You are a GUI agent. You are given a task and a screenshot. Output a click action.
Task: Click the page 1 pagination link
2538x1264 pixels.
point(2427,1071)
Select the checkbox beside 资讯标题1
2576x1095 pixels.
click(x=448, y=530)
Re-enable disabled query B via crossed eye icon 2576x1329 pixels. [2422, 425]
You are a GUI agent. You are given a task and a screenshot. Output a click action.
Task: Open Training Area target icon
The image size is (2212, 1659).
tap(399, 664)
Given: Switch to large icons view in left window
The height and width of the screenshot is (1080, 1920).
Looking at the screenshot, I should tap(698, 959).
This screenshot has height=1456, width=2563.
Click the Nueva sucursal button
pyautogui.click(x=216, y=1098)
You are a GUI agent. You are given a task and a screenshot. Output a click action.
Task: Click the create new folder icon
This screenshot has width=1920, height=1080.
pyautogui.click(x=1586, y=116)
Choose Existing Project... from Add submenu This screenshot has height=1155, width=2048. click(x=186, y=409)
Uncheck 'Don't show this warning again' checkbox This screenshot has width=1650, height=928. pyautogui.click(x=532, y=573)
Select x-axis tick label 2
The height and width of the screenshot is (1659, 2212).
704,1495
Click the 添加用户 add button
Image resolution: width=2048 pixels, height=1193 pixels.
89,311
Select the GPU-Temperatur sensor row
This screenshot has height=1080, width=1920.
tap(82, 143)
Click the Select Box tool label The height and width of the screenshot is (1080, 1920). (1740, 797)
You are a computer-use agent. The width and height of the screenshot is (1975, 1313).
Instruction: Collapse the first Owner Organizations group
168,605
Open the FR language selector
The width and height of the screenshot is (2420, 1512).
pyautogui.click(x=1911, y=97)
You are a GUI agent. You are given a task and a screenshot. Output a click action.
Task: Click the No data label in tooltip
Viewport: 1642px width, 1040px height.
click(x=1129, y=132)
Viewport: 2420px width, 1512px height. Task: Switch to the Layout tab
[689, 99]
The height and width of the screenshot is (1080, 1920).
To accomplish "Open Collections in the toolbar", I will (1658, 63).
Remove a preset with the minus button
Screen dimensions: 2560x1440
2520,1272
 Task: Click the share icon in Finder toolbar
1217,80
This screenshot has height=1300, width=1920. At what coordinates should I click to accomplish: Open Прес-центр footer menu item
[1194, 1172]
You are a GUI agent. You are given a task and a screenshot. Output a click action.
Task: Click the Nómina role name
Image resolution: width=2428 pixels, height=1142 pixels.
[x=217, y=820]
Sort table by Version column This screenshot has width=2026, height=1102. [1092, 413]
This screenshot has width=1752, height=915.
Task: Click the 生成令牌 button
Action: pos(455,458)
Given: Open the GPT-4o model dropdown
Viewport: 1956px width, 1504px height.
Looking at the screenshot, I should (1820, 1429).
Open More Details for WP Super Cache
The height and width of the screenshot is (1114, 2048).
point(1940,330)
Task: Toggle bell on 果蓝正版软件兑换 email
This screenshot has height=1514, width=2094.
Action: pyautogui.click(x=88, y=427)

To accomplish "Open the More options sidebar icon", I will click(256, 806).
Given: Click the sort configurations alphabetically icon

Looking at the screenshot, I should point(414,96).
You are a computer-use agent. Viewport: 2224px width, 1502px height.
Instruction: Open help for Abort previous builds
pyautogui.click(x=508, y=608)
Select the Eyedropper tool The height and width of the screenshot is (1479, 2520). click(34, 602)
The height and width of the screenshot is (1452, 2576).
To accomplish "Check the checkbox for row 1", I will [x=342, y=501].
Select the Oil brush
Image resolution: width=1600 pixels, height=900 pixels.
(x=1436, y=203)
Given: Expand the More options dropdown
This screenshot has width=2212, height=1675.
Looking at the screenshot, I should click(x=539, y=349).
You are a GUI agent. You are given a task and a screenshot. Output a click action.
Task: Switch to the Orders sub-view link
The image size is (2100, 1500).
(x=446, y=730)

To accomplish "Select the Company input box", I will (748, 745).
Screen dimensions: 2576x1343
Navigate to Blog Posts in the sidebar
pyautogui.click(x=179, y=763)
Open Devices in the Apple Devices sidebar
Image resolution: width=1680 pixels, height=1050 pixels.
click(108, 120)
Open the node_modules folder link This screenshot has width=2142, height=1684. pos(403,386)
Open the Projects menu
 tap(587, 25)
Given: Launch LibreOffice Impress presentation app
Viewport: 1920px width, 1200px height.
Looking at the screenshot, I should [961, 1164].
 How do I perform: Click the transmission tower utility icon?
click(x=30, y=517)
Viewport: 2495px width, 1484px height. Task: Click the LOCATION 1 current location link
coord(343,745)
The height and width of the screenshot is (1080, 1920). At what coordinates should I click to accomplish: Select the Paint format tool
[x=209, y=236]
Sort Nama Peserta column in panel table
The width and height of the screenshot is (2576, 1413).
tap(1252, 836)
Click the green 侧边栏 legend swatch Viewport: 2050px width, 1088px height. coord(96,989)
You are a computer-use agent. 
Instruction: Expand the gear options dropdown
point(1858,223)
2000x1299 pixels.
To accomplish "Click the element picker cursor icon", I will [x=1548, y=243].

▶ **INSTRUCTIONS TO FOLLOW**
Every entry must be quoted exactly as it appears above.

▶ **RESULT**
You are a GUI agent. You are given a task and a screenshot. Output a click action.
Task: Click the page 1 pagination link
2538x1264 pixels.
point(2427,1071)
Select the checkbox beside 资讯标题1
2576x1095 pixels.
click(x=448, y=530)
Re-enable disabled query B via crossed eye icon 2576x1329 pixels. [2422, 425]
You are a GUI agent. You are given a task and a screenshot. Output a click action.
Task: Open Training Area target icon
The image size is (2212, 1659).
tap(399, 664)
Given: Switch to large icons view in left window
The height and width of the screenshot is (1080, 1920).
Looking at the screenshot, I should tap(698, 959).
This screenshot has height=1456, width=2563.
Click the Nueva sucursal button
pyautogui.click(x=216, y=1098)
You are a GUI agent. You are given a task and a screenshot. Output a click action.
Task: Click the create new folder icon
This screenshot has width=1920, height=1080.
pyautogui.click(x=1586, y=116)
Choose Existing Project... from Add submenu This screenshot has height=1155, width=2048. click(x=186, y=409)
Uncheck 'Don't show this warning again' checkbox This screenshot has width=1650, height=928. pyautogui.click(x=532, y=573)
Select x-axis tick label 2
The height and width of the screenshot is (1659, 2212).
704,1495
Click the 添加用户 add button
Image resolution: width=2048 pixels, height=1193 pixels.
89,311
Select the GPU-Temperatur sensor row
This screenshot has height=1080, width=1920.
tap(82, 143)
Click the Select Box tool label The height and width of the screenshot is (1080, 1920). (1740, 797)
You are a computer-use agent. The width and height of the screenshot is (1975, 1313).
Instruction: Collapse the first Owner Organizations group
168,605
Open the FR language selector
The width and height of the screenshot is (2420, 1512).
pyautogui.click(x=1911, y=97)
You are a GUI agent. You are given a task and a screenshot. Output a click action.
Task: Click the No data label in tooltip
Viewport: 1642px width, 1040px height.
click(x=1129, y=132)
Viewport: 2420px width, 1512px height. Task: Switch to the Layout tab
[689, 99]
The height and width of the screenshot is (1080, 1920).
To accomplish "Open Collections in the toolbar", I will (1658, 63).
Remove a preset with the minus button
Screen dimensions: 2560x1440
2520,1272
 Task: Click the share icon in Finder toolbar
1217,80
This screenshot has height=1300, width=1920. At what coordinates should I click to accomplish: Open Прес-центр footer menu item
[1194, 1172]
You are a GUI agent. You are given a task and a screenshot. Output a click action.
Task: Click the Nómina role name
Image resolution: width=2428 pixels, height=1142 pixels.
[x=217, y=820]
Sort table by Version column This screenshot has width=2026, height=1102. [1092, 413]
This screenshot has width=1752, height=915.
Task: Click the 生成令牌 button
Action: pos(455,458)
Given: Open the GPT-4o model dropdown
Viewport: 1956px width, 1504px height.
Looking at the screenshot, I should (1820, 1429).
Open More Details for WP Super Cache
The height and width of the screenshot is (1114, 2048).
point(1940,330)
Task: Toggle bell on 果蓝正版软件兑换 email
This screenshot has height=1514, width=2094.
Action: pyautogui.click(x=88, y=427)

To accomplish "Open the More options sidebar icon", I will click(256, 806).
Given: Click the sort configurations alphabetically icon

Looking at the screenshot, I should point(414,96).
You are a computer-use agent. Viewport: 2224px width, 1502px height.
Instruction: Open help for Abort previous builds
pyautogui.click(x=508, y=608)
Select the Eyedropper tool The height and width of the screenshot is (1479, 2520). click(34, 602)
The height and width of the screenshot is (1452, 2576).
To accomplish "Check the checkbox for row 1", I will [x=342, y=501].
Select the Oil brush
Image resolution: width=1600 pixels, height=900 pixels.
(x=1436, y=203)
Given: Expand the More options dropdown
This screenshot has width=2212, height=1675.
Looking at the screenshot, I should click(x=539, y=349).
You are a GUI agent. You are given a task and a screenshot. Output a click action.
Task: Switch to the Orders sub-view link
The image size is (2100, 1500).
(x=446, y=730)

To accomplish "Select the Company input box", I will (748, 745).
Screen dimensions: 2576x1343
Navigate to Blog Posts in the sidebar
pyautogui.click(x=179, y=763)
Open Devices in the Apple Devices sidebar
Image resolution: width=1680 pixels, height=1050 pixels.
click(108, 120)
Open the node_modules folder link This screenshot has width=2142, height=1684. pos(403,386)
Open the Projects menu
 tap(587, 25)
Given: Launch LibreOffice Impress presentation app
Viewport: 1920px width, 1200px height.
Looking at the screenshot, I should [961, 1164].
 How do I perform: Click the transmission tower utility icon?
click(x=30, y=517)
Viewport: 2495px width, 1484px height. Task: Click the LOCATION 1 current location link
coord(343,745)
The height and width of the screenshot is (1080, 1920). At what coordinates should I click to accomplish: Select the Paint format tool
[x=209, y=236]
Sort Nama Peserta column in panel table
The width and height of the screenshot is (2576, 1413).
tap(1252, 836)
Click the green 侧边栏 legend swatch Viewport: 2050px width, 1088px height. coord(96,989)
You are a computer-use agent. 
Instruction: Expand the gear options dropdown
point(1858,223)
2000x1299 pixels.
To accomplish "Click the element picker cursor icon", I will [x=1548, y=243].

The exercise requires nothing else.